What are natural flavors?
Whereas artificial flavors use man-made chemicals to flavor or scent a product, natural flavors are defined by government regulation as flavors “that derive their aroma or flavor chemicals from plant or animal sources, including fruit, meat, fish, spices, herbs, roots, leaves, buds or bark that are distilled, fermented or otherwise manipulated in a lab.”
The issue is that in nonorganic foods, natural flavors can include less-than-natural preservatives, solvents, emulsifiers, carriers and many other additives that are used to create a “natural” flavor. And flavor manufacturers aren’t required to disclose those ingredients.

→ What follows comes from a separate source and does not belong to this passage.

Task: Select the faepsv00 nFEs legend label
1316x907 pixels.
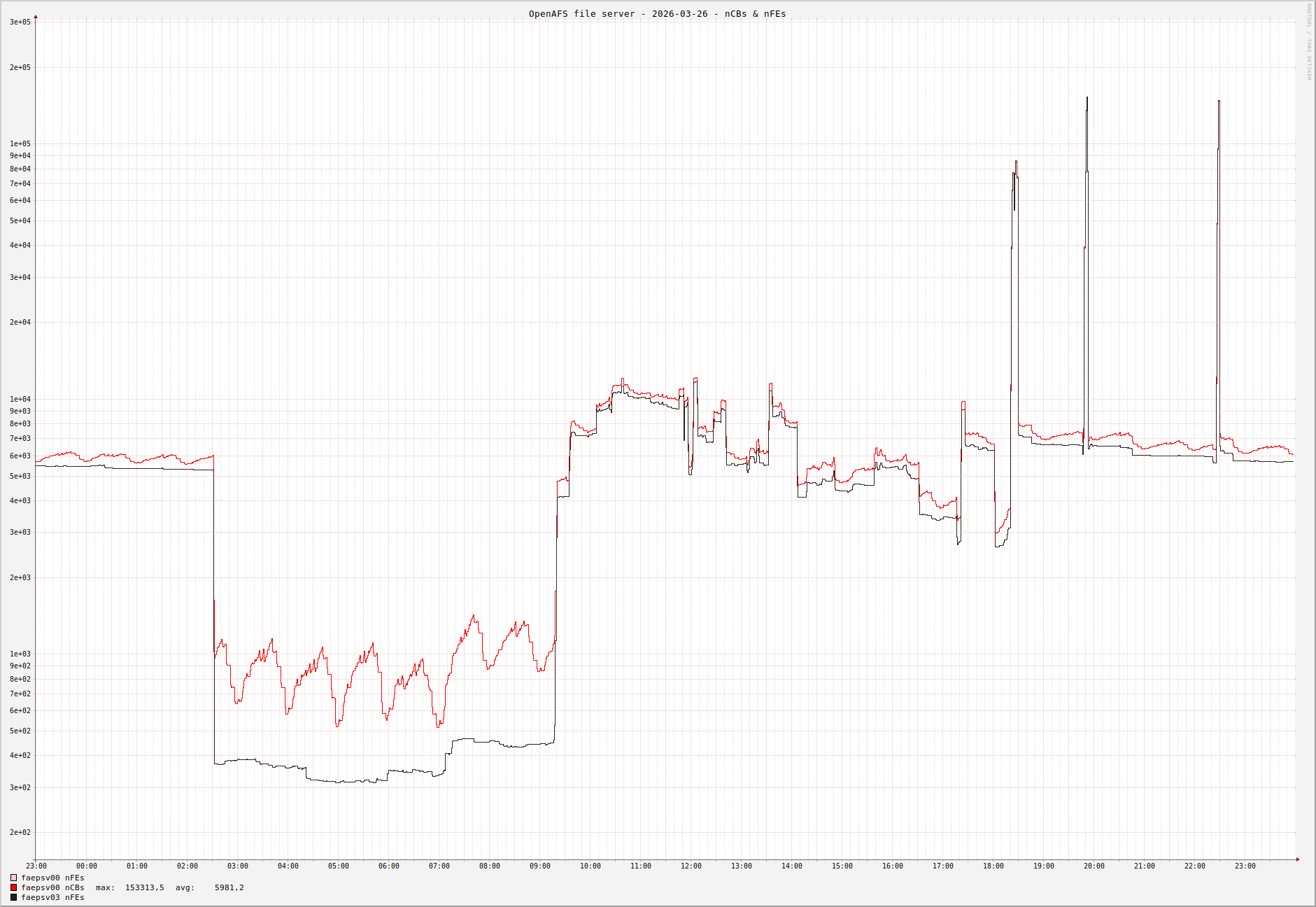Action: coord(52,878)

The rules for natural flavors in certified organic foods are much more strict: they must use non-petroleum-based solvents, cannot be irradiated and cannot use flavor extracts derived from genetically engineered crops. They also cannot use synthetic solvents, carriers, emulsifiers or artificial preservatives.
When the ingredients actually say “organic flavors” or “organic natural flavors,” these are even more pure, restricted almost entirely to the use of organic ingredients.
While I do think you need to be cautious of them, I don’t believe you need to automatically avoid any food that contains them. They’re not always harmful — if I see it listed on a product I want to try, I’ll look up the FAQs on the company’s website. More often than not I’ve found it to be explained there, especially if it’s a company with good practices. If they’re forthcoming and say that they’re all organic, food-based ingredients, I’ll go for it. If they don’t mention it at all, or their answer is more vague than that, I’ll skip it.
Bottom line: While it’s best to just avoid “natural flavors” to be on the safe side, unless you’re preparing all of your own food, you’re going to run into them from time to time, so do your research and choose wisely.